Hana Securities maintained its 'top pick' rating within the industry for Hana Financial Group on the 22nd, expecting the company's Q4 earnings last year to exceed market expectations. The target stock price (82,000 KRW) and investment opinion (buy) were also maintained.


Choi Jung-wook, a researcher at Hana Securities, projected that Hana Securities' estimated Q4 net profit would be about 576 billion KRW, a 30% increase compared to the same period last year, surpassing the consensus (average forecast by securities firms). Researcher Choi explained, "Although there are significant concerns that earnings might fall short of consensus due to foreign currency translation losses caused by the rise in the KRW-USD exchange rate, substantial securities-related profits resulting from the decline in market interest rates are expected to largely offset this."
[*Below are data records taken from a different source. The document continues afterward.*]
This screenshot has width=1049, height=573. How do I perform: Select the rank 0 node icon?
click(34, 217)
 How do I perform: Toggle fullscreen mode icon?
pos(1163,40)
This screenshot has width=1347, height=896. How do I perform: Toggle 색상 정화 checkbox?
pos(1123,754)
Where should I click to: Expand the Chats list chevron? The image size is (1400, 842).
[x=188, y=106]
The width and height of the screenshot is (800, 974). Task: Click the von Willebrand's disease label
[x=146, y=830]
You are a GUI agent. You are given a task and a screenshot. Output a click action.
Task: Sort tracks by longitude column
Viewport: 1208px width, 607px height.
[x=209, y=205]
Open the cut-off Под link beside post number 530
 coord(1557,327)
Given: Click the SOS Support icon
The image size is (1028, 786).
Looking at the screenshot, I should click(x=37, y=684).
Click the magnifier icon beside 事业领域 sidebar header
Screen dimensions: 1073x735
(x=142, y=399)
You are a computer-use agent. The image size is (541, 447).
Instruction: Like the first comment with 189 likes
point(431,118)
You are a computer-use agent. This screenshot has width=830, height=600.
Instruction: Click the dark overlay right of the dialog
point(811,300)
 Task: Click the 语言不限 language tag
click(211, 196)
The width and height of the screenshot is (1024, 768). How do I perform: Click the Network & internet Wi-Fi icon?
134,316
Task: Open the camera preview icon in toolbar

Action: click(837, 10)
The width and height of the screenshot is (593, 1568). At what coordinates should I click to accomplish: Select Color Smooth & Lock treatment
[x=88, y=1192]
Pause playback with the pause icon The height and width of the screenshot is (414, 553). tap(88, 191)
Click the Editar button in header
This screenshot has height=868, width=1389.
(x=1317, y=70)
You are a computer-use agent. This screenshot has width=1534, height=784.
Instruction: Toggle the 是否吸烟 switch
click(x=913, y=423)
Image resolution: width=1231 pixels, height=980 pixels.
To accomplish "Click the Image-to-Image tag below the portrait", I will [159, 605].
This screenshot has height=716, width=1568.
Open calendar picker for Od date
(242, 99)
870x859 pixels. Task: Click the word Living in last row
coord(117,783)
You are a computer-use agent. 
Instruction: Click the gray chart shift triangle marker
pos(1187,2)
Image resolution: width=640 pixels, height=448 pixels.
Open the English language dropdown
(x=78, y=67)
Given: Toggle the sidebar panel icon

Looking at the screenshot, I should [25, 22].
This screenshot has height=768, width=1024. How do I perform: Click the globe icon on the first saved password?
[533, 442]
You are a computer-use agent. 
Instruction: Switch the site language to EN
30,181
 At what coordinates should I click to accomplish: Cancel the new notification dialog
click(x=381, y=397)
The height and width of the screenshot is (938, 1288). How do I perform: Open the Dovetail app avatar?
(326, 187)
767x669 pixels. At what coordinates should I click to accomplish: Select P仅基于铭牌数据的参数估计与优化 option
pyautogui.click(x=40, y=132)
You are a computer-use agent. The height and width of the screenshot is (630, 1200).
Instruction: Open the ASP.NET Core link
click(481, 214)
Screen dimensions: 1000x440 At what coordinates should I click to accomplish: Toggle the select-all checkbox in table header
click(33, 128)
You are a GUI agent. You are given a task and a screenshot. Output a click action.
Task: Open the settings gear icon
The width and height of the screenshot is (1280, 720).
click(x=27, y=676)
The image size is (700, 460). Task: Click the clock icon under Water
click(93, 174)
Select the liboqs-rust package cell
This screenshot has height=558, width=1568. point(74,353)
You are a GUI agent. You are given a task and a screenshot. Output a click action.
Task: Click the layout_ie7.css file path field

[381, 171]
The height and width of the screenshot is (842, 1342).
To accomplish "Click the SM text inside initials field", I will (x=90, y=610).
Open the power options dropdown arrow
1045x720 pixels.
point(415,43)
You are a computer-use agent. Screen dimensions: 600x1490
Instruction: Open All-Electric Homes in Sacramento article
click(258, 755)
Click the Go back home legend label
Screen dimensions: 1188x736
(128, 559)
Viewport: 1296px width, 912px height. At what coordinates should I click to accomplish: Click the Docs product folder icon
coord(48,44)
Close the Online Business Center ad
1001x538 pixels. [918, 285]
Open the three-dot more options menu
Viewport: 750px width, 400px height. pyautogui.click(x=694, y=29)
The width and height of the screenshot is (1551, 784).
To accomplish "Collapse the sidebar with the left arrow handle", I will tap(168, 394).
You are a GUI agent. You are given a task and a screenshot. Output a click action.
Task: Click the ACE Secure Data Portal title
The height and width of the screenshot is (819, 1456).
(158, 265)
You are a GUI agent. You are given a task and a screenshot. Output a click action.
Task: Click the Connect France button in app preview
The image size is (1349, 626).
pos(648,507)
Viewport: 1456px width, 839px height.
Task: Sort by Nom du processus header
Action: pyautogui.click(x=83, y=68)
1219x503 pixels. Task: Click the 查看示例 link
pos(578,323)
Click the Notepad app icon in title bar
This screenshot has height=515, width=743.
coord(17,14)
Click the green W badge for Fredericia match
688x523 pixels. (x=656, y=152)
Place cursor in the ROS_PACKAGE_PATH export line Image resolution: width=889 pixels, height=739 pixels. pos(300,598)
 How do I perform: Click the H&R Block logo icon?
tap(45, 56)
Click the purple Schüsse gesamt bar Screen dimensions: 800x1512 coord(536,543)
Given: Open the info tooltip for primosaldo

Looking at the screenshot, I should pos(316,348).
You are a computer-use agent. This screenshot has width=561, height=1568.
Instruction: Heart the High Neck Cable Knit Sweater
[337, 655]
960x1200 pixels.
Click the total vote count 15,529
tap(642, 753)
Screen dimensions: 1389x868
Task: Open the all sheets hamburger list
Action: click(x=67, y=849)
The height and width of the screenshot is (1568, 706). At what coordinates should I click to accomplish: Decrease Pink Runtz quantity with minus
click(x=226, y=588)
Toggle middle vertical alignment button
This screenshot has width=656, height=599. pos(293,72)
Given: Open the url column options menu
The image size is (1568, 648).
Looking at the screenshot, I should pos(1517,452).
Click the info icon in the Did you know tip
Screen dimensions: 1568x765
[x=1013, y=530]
Hana Financial Group, recognized as a representative exchange rate-sensitive stock within the industry, is also expected to gradually gain shareholder return capacity following the inauguration of U.S. President Donald Trump. Researcher Choi said, "The exchange rate, which had been soaring for some time, is expected to gradually stabilize after Trump's inauguration, making this a noteworthy period. Exchange rate concerns affect foreign investors more than domestic institutions, so if the exchange rate stabilizes, foreign buying momentum is also expected to quickly return."



Further expansion of shareholder returns is also anticipated. Hana Financial Group's Common Equity Tier 1 (CET1) ratio at the end of Q3 was 13.17%. There are significant concerns that factors such as the rise in the KRW-USD exchange rate and share buybacks, along with the expected year-end dividend, might cause the year-end CET1 ratio to fall short of the 13.0% threshold required for shareholder return expansion as announced in the value-up disclosure. Researcher Choi analyzed, "The financial authorities have decided to exclude the increased market risk from exchange rate fluctuations on overseas subsidiaries' equity from risk-weighted assets (RWA), which is expected to somewhat reduce the impact of exchange rate-related capital ratio declines. Additionally, active RWA management efforts such as loan contraction in Q4 and the sale of high-risk-weighted assets are anticipated. Although it is difficult to be certain, the CET1 ratio required for shareholder return expansion of 13% is expected to be maintained. Therefore, the scale of share buybacks and cancellations to be announced in the financial results could increase to about 350 to 400 billion KRW, up from 300 billion KRW in the same period last year." Hana Securities forecasted Hana Financial Group's total shareholder return ratio to be 43.3% in 2025 and 47.2% in 2026.